Qatar Greenlights new Ras Laffan Project
The project, expected to be the largest of its kind in the Middle East, was announced in 2019 but put on ice due to the pandemic. Now scheduled to start up in 2026, the scope includes a 2.1 million t/y ethane cracker upstream of two high-density polyethylene plants with total capacity of just under 1.7 million t/y.
This will be QatarEnergy's largest investment ever in the country’s fast-growing petrochemicals sector and its first direct investment in 12 years, said Saad al-Kaabi, CEO of the state-owned energy giant. The emirate will control 70%, CPChem the remaining 30% of the JV that shares a name with the project.
With the start-up, the Qatari energy giant, one of the world's leading producers of liquefied natural gas (LNG), will double its ethylene output and increase its local polymer production from 2.6 million t/y to 4 million t/y.
Engineering contracts awarded for cracker and PE
With CPChem providing project management services, engineering, procurement and construction for the cracker will be handled by a joint venture of South Korea’s Samsung Engineering and Taiwan’s CTCI Corporation — financial terms have not been announced.

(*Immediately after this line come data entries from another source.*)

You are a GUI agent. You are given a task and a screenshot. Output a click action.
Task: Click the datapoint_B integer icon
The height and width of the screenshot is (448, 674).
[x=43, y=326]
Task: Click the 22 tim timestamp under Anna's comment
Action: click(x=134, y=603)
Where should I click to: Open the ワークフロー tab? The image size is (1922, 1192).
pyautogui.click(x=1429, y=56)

As announced in December, MaireTecnimont has been awarded a lump sum contract for the PE plants, which will use CPChem’s MarTech loop slurry process as well as associated utilities and offsite facilities. Most of the polymer produced there will be exported.

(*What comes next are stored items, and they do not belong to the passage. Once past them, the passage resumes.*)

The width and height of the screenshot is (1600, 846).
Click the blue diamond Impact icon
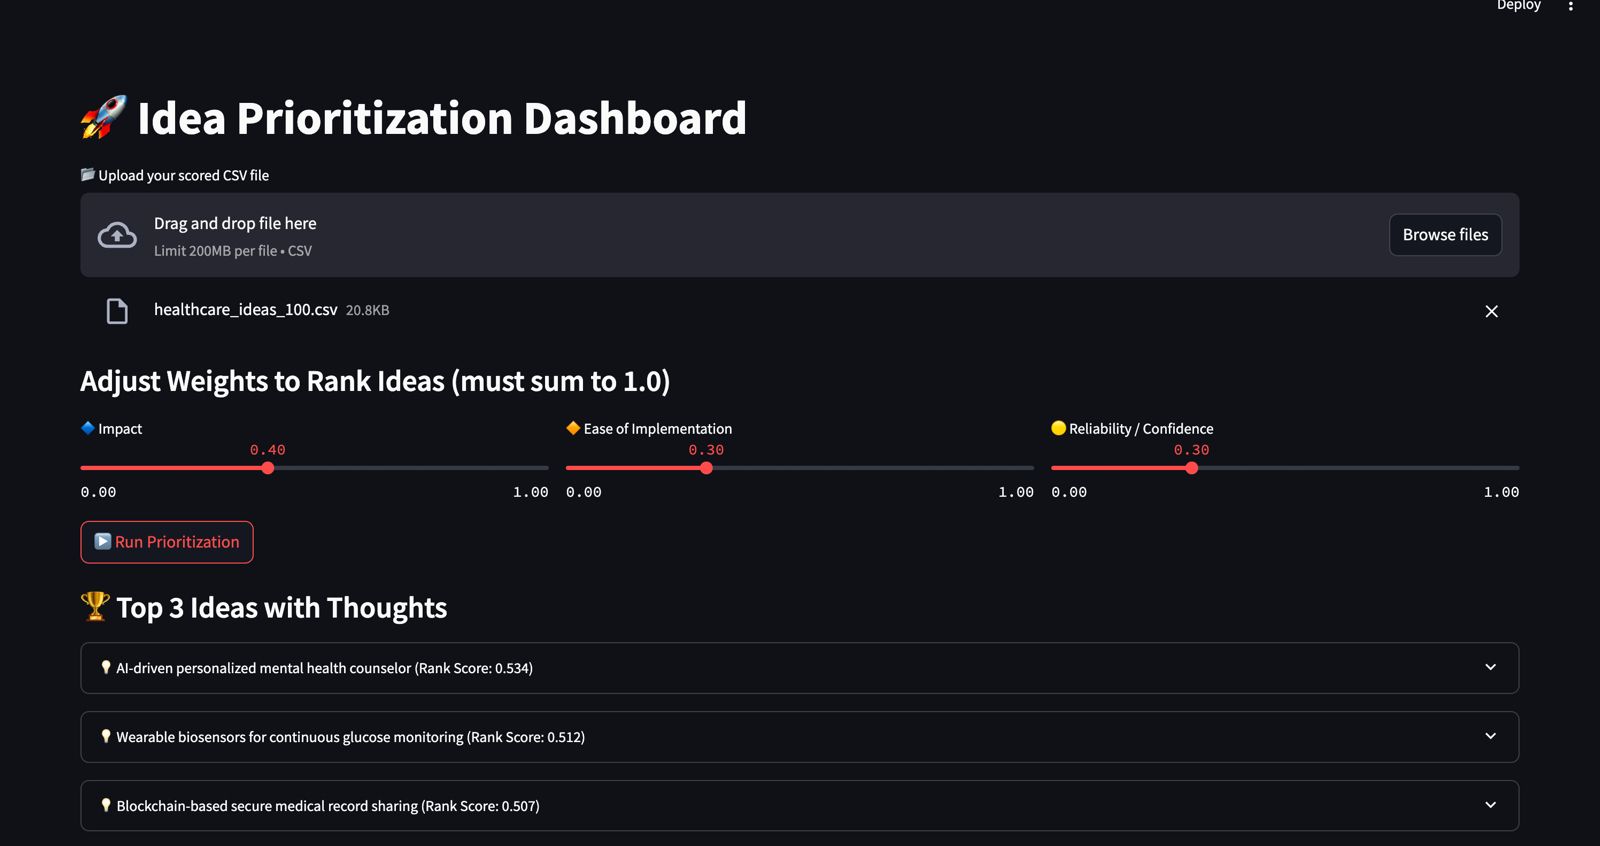click(x=88, y=428)
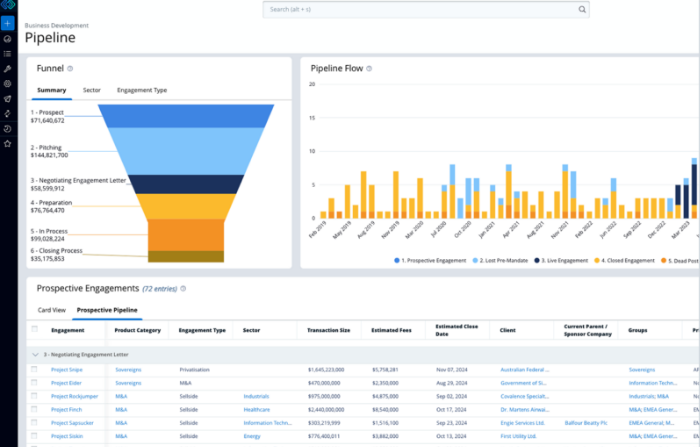Switch to the Sector funnel tab
The height and width of the screenshot is (447, 700).
(x=91, y=90)
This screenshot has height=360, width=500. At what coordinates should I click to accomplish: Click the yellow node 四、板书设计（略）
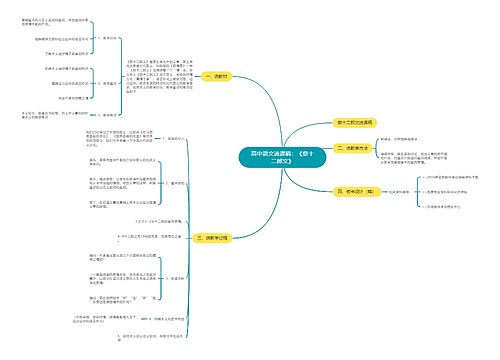pyautogui.click(x=356, y=192)
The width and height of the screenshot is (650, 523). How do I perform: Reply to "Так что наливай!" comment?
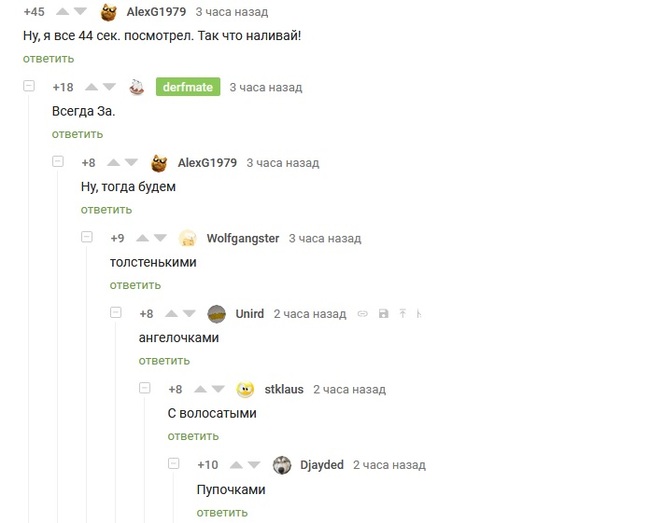click(49, 59)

US-based specialty engineering contractor Emerson has been awarded the main automation contract for the integrated project that will lift Qatar’s overall petchemicals output to nearly 14 million t/y and double its ethylene capacity.

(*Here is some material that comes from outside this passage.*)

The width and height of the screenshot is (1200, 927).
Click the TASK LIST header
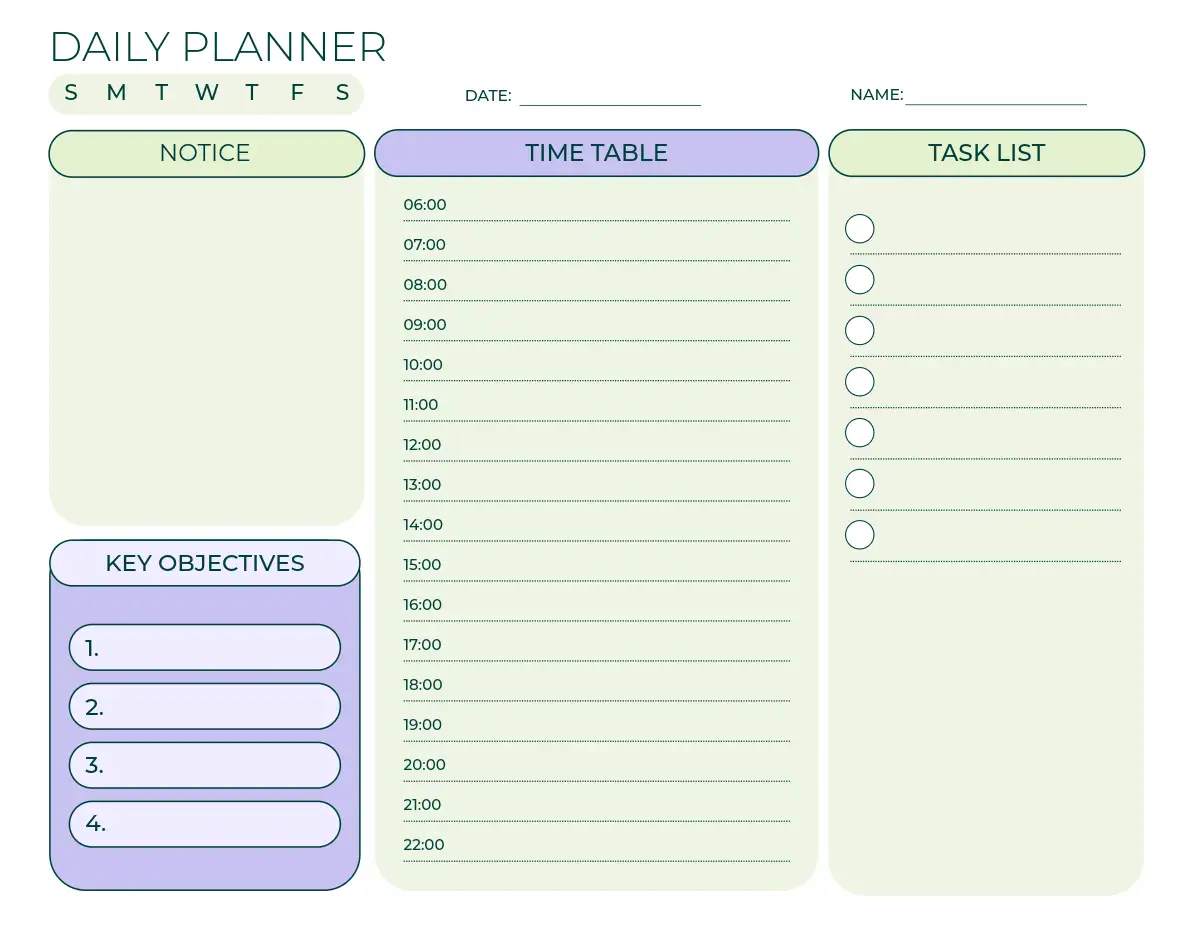986,153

The emirate, one of the heavyweights in the global LNG market, is currently expanding output from its North Field gas reserves, in cooperation with world leading multinational energy players, including TotaEnergies, Eni, ExxonMobil and ConocoPhillips. Liquefaction capacity is due to rise from 77 million t/y to 126 million t/y by 2027.
In November 2022, Qatar and CP Chem announced that their delayed $8.5 billion joint ethylene/PE complex at Orange, Texas in the US had been greenlighted. This project is envisioned to comprise an ethane cracker with capacity of just over 2 million t/y plus two HDPE units of 1 million t/y each, producing CPChem’s Marlex brand.
The two companies are also partners in several other Qatari petrochemical projects, in which Qatar Energy owns the majority stake.